Collected data entries:
# # #

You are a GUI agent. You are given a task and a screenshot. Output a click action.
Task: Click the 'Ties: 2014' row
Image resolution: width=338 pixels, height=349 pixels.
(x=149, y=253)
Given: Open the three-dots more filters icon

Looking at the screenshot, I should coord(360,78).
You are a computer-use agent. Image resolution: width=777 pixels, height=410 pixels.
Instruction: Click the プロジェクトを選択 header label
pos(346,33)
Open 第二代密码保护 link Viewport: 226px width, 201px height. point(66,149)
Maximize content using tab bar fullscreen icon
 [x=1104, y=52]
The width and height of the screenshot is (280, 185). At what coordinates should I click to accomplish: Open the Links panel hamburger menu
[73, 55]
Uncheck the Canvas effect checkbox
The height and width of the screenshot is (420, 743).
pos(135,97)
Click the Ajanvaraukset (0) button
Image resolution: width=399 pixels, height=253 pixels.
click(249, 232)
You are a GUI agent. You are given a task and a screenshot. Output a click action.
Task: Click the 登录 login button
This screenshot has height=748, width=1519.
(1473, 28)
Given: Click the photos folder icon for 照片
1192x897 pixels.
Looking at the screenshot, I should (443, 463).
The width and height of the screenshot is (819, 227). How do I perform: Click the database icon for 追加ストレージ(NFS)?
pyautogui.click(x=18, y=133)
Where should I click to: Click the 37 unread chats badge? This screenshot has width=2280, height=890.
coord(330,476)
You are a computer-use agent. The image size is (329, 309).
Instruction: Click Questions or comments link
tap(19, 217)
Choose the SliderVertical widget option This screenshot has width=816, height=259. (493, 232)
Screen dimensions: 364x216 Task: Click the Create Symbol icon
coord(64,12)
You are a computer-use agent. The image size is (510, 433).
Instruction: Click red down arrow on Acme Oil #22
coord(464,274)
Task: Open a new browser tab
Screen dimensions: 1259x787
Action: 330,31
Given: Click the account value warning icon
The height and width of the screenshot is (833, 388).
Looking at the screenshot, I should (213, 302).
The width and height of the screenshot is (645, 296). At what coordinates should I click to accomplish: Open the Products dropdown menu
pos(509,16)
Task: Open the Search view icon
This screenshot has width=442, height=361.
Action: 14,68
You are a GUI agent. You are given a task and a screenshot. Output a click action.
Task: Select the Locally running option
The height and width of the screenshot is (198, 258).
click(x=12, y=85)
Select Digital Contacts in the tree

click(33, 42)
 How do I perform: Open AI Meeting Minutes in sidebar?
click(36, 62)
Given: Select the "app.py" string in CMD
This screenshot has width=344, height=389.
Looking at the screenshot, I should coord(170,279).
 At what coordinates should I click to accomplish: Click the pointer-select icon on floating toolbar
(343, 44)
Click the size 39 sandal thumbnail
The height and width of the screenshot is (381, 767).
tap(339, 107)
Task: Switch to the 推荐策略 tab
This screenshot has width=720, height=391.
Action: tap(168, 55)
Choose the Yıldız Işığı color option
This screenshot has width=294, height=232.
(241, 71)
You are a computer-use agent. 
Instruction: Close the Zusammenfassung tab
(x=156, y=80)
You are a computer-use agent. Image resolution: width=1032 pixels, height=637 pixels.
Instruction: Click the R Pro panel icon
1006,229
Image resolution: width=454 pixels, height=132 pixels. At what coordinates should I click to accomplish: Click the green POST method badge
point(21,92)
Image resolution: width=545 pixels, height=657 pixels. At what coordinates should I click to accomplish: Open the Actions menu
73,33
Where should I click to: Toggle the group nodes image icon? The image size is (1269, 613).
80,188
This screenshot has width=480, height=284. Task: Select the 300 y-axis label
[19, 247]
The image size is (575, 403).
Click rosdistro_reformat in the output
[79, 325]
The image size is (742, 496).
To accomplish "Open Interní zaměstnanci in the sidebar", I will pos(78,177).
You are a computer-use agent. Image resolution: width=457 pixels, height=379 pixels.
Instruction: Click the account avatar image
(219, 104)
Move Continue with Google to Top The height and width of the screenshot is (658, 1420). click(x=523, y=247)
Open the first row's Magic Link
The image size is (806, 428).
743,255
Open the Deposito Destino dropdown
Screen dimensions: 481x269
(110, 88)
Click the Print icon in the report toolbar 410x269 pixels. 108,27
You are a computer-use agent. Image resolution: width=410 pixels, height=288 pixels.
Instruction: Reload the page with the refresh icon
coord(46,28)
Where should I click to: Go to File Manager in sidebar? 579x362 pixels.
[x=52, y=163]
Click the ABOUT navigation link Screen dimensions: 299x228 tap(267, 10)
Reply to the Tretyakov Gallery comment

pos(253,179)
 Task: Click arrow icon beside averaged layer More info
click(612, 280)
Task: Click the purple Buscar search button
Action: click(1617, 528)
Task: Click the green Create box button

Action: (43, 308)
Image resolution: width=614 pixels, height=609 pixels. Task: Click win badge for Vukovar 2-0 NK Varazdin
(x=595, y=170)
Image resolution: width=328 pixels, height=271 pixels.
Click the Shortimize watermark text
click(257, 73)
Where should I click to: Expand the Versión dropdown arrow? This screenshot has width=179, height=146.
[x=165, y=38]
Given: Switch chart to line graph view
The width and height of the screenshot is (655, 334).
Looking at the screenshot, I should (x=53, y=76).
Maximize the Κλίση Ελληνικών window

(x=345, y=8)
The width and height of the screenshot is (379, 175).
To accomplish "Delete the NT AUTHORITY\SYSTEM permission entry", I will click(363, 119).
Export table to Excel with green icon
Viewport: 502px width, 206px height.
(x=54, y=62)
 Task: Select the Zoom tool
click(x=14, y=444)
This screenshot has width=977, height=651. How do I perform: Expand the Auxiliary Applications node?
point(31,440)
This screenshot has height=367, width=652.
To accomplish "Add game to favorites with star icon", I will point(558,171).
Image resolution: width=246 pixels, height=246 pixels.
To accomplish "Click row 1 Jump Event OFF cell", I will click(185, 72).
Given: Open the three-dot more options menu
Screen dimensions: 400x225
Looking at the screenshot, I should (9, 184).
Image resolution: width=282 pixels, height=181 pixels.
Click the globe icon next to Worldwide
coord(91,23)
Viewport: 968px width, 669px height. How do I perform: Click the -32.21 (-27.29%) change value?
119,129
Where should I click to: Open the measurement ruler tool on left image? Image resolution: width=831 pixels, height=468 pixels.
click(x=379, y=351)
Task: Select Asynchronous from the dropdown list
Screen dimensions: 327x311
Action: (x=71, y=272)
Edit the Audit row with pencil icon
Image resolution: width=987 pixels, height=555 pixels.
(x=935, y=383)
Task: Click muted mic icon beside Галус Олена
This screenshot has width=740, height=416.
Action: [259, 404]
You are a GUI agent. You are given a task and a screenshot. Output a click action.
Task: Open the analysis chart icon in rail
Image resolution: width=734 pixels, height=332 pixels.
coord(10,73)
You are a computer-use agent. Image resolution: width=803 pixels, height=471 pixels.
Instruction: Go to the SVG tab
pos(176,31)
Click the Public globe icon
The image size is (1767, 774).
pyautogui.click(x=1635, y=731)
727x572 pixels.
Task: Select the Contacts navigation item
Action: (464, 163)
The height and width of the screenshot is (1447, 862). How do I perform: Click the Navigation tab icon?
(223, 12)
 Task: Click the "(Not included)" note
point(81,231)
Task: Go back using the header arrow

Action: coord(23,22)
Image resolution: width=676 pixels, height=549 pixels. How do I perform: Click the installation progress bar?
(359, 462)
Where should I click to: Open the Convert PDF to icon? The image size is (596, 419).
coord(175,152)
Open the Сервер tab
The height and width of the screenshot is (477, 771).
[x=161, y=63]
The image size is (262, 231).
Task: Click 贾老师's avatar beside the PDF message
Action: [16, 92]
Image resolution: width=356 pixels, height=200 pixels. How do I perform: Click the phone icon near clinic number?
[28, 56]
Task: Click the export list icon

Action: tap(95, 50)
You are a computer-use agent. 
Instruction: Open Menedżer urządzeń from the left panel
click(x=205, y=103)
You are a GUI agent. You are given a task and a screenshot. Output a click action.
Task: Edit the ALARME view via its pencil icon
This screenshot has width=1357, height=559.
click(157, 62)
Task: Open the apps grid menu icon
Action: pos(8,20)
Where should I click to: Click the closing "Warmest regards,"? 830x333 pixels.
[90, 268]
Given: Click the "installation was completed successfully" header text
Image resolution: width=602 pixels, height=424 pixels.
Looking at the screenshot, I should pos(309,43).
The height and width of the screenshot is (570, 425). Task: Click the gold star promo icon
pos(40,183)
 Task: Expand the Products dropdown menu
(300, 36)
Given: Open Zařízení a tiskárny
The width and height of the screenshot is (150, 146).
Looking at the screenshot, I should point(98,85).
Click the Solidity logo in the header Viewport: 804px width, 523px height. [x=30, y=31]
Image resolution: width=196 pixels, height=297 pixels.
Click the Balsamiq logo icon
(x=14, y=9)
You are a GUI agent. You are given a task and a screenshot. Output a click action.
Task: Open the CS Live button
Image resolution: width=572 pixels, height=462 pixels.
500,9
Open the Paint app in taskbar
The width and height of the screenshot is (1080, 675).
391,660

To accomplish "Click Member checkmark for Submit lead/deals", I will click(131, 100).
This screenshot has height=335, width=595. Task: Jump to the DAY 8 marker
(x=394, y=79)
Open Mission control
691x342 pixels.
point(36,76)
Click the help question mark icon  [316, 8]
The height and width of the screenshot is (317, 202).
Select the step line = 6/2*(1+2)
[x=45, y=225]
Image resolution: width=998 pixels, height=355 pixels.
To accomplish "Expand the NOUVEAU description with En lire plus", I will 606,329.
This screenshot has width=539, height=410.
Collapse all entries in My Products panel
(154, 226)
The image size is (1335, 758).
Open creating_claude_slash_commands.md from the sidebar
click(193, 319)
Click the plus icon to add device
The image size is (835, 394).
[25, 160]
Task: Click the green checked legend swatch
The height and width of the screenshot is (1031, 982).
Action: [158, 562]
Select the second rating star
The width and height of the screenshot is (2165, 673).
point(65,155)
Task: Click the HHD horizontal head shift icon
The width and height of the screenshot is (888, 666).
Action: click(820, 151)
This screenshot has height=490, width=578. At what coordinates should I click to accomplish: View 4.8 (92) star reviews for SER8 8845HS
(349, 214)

# # #

• DIRECTIONS: Check every line above for the word "Edit" and copy those that have it.

• REPLY TO THE TASK:
Edit the Audit row with pencil icon
Task: Edit the ALARME view via its pencil icon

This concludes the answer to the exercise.